Can someone explain to me what analysis 'depth' actually means?

Sort:
Brewhaus

Chess.com says this about depth: "This number describes how many moves ahead the engine is looking in order to make its decision on what the best move is."

This is exactly what I always thought depth was. But looking at analysis seems to indicate otherwise. Take these examples of analysis of the same position at different depths:

Depth of 14
Analysis at depth 14

Depth of 27
Analysis at depth 27

Depth of 81
Analysis at depth 81

As you can see from the last image, there is a forced mate in at most 7 moves. So why does a depth of 14 or 27 not find that? If it's looking at all moves 14 deep how could it not find mate in 7? I don't get it.

Help???

llama47
Brewhaus wrote:

If it's looking at all moves 14 deep how could it not find mate in 7?

You're right. Which means it's not looking at all possible variations 7 moves deep.

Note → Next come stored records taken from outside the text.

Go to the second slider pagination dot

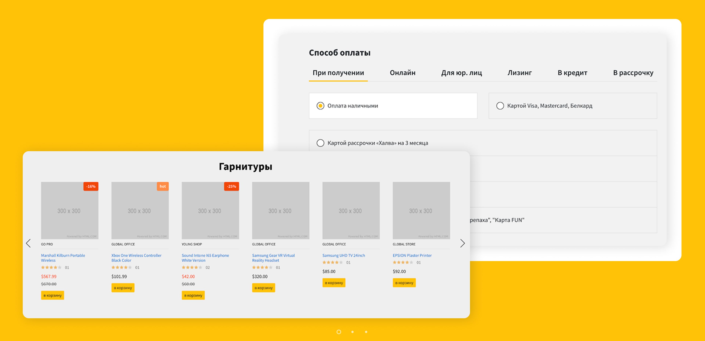[353, 332]
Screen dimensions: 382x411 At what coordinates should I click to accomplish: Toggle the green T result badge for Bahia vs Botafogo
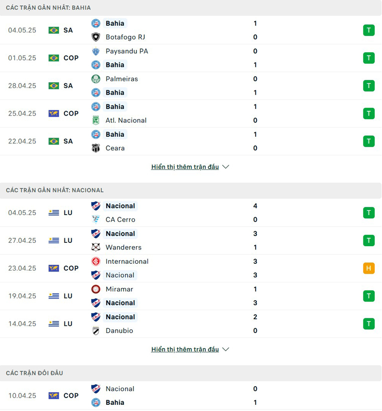(369, 30)
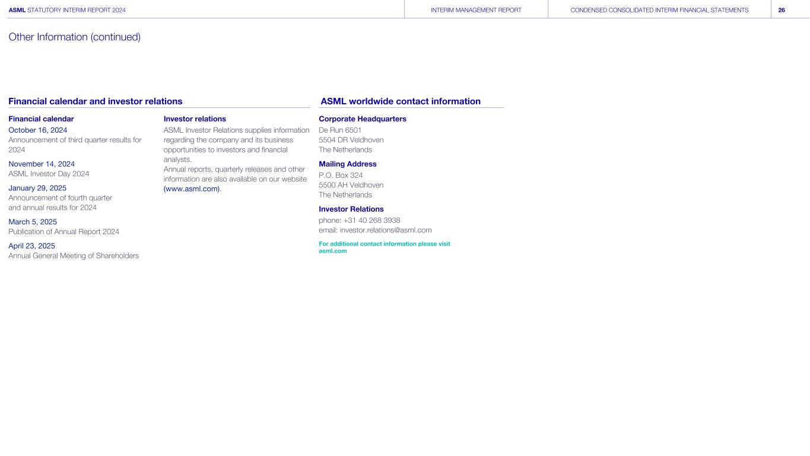Click the Other Information (continued) title

(75, 37)
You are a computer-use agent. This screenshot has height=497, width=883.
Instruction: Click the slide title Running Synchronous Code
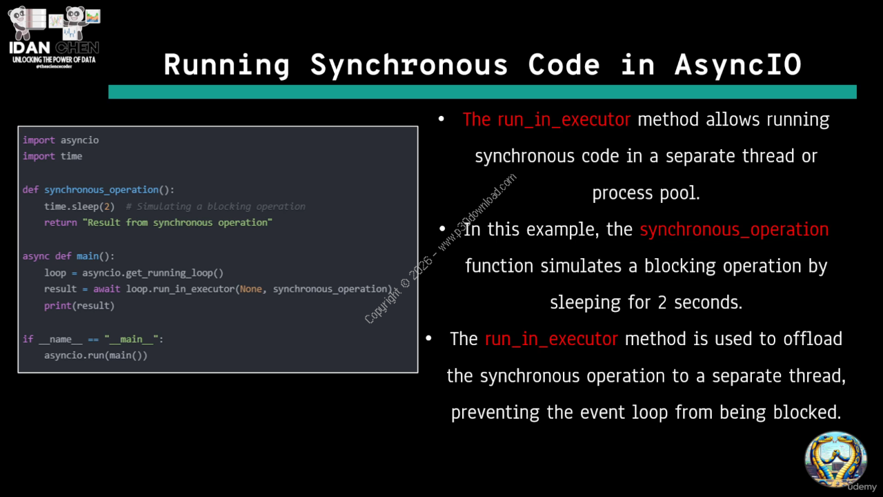482,64
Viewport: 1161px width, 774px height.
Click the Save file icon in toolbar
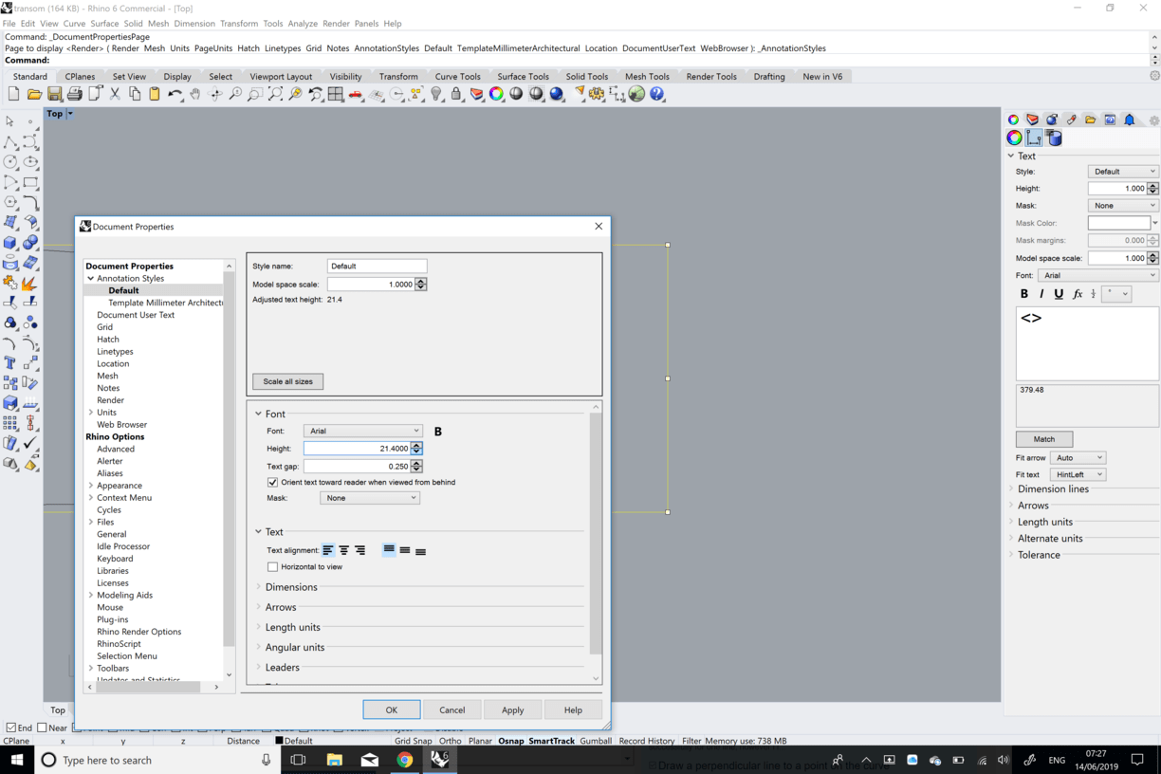pyautogui.click(x=54, y=94)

Maybe the earliest engines used a brute force method like this, but a large factor in the strength of a modern engine is how efficiently it ignores lines it deems bad, and focuses on lines it deems good.

For example, the upgraded Deep Blue, which defeated Kaspaorv in the 90s, looked at 200 million positions per second, and was maybe around 2700-2800 strength. Stockfish is about 800 points stronger and looks at fewer positions per second. This is possible because the search function is more efficient.

Now, there are modes where you can turn this off, and just have an engine brute force search, and that can help engines solve positions that typically give them trouble... but chess.com is just some basic browser stockfish. To use fancy features like that you'd need to download your own interface, and then download the engine (this isn't hard to do).

--

So why does it eventually find mate in 7? I don't know the intricacies of how engines work, but apparently lines marked as bad will eventually be revisited.

So what does the depth number really mean? IIRC it's something like the main line's depth minus something like 20 ply, which is done to avoid the horizon effect.

Brewhaus
llama47 wrote:
Brewhaus wrote:

If it's looking at all moves 14 deep how could it not find mate in 7?

You're right. Which means it's not looking at all possible variations 7 moves deep.

Maybe the earliest engines used a brute force method like this, but a large factor in the strength of a modern engine is how efficiently it ignores lines it deems bad, and focuses on lines it deems good.

For example, the upgraded Deep Blue, which defeated Kaspaorv in the 90s, looked at 200 million positions per second, and was maybe around 2700-2800 strength. Stockfish is about 800 points stronger and looks at fewer positions per second. This is possible because the search function is more efficient.

Now, there are modes where you can turn this off, and just have an engine brute force search, and that can help engines solve positions that typically give them trouble... but chess.com is just some basic browser stockfish. To use fancy features like that you'd need to download your own interface, and then download the engine (this isn't hard to do).

--

So why does it eventually find mate in 7? I don't know the intricacies of how engines work, but apparently lines marked as bad will eventually be revisited.

So what does the depth number really mean? IIRC it's something like the main line's depth minus something like 20 ply, which is done to avoid the horizon effect.

But that doesn't make sense either, it's black to move so the last image is saying that mate in 7 is the best that black can hope for if white plays perfectly, right? So if it was just ignoring paths it thought were bad until the end shouldn't the depth 14 and 27 contain only M1, M2, M3, M4, M5, and M6's? I guess if it chose the worst paths at every step you could end up with something like shown?

llama47
Brewhaus wrote:

But that doesn't make sense either, it's black to move so the last image is saying that mate in 7 is the best that black can hope for if white plays perfectly, right? So if it was just ignoring paths it thought were bad until the end shouldn't the depth 14 and 27 contain only M1, M2, M3, M4, M5, and M6's? I guess if it chose the worst paths at every step you could end up with something like shown?

Yeah, for example let's say sacrificing a rook leads to mate in 7. The engine might look for 1 or 2 moves, see that it's down a rook, and decide that line is bad and not look at it again until later.

The way lines branch make the number of moves enormous. If on average there are about 30 legal moves, then to see only 5 moves ahead generates a tree graph with about 10^15 nodes. A 1 GHz processor can do 1 billion operations per second. If 1 operation is 1 node, then it would take about 1 million seconds to search through all 10^15 nodes... which is about 11 days... that's to see only 5 moves deep.

Brewhaus

Got it, thanks.

litteking717

idk

StickerFish1

Well, this obviously shows chess engine is using some functions / intelligent thinking NOT just calculating every possible step. If it was the latter then I feel it's like cheating, because this means like the engine is playing its own virtual world and testing everything then play the move that works. I don't consider the latter as an intelligent!

Ouroborus64

What does average training depth mean in Chessable? For example in a course description, it mentions 4 variations, average training depth 11.0.